Y sin embargo, hay resquicios para la esperanza. El Aragón vacío no permanece inane ante su suerte: se moviliza, pelea y busca alternativas para hacer de sus pueblos no solo un lugar en el que quedarse, sino capaz de atraer nuevos vecinos. Algunas acciones han dado resultados; otras, demasiadas, han dilapidado presupuestos e ilusiones en proyectos dudosos. Este es un trabajo de largo recorrido, los milagros son improbables.

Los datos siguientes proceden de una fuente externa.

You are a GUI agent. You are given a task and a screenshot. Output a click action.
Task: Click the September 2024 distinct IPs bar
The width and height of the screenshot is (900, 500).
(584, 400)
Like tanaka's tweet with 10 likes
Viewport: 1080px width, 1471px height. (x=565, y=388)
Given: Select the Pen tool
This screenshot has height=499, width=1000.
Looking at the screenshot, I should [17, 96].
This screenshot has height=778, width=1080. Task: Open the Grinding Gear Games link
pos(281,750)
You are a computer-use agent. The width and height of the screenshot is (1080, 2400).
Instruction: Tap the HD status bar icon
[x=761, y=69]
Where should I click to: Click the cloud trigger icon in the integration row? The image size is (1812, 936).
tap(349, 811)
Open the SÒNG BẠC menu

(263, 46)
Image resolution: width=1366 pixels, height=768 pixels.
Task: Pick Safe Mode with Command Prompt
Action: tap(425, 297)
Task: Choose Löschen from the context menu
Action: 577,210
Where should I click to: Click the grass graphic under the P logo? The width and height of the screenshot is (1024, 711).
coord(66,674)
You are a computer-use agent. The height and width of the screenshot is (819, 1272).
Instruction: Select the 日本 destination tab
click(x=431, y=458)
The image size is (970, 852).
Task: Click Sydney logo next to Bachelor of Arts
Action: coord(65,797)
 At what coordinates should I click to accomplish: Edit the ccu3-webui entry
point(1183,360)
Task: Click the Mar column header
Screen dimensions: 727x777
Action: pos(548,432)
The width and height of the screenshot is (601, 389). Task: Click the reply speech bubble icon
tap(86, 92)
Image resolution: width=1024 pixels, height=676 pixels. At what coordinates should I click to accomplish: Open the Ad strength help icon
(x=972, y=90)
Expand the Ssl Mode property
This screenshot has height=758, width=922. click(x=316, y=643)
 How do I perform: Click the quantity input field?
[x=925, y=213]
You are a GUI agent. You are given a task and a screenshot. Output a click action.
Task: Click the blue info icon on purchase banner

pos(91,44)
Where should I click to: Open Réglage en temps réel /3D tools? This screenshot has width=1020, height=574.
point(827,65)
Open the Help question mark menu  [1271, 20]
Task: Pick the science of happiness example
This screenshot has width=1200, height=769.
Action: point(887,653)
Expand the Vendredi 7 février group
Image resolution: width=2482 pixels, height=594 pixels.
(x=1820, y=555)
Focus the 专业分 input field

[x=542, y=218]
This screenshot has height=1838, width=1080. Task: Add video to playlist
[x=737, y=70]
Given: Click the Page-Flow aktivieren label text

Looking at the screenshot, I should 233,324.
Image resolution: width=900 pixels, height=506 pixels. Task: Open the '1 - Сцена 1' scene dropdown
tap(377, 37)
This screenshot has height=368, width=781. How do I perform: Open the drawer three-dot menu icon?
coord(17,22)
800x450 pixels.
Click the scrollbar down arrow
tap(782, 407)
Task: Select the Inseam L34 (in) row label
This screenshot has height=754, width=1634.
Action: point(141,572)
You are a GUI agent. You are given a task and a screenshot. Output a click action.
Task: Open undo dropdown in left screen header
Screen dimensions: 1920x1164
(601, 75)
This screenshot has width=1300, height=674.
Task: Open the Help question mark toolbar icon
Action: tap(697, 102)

"Ho havia sentit a dir però volia creure que allò no arribaria mai". El viejo Nelson de Camí de Sirga, la gran novela del mequinenzano Jesús Moncada, se resistía a pensar que su pueblo iba a desaparecer bajo las aguas de un pantano. La vieja villa sucumbió a la piqueta, pero su memoria jamás lo hizo. Se mantiene en la literatura del escritor, y en los mequinenzanos que hoy habitan un pueblo nuevo que, a pesar de construirse sobre los escombros del infortunio, sigue vivo y ha sabido reconvertirse en localidad 'costera'. El Aragón vacío es consciente de que habita bajo la amenaza de una demografía menguante, pero no solo quiere creer que "aquello" no llegará nunca, sino que sueña con un mañana mejor.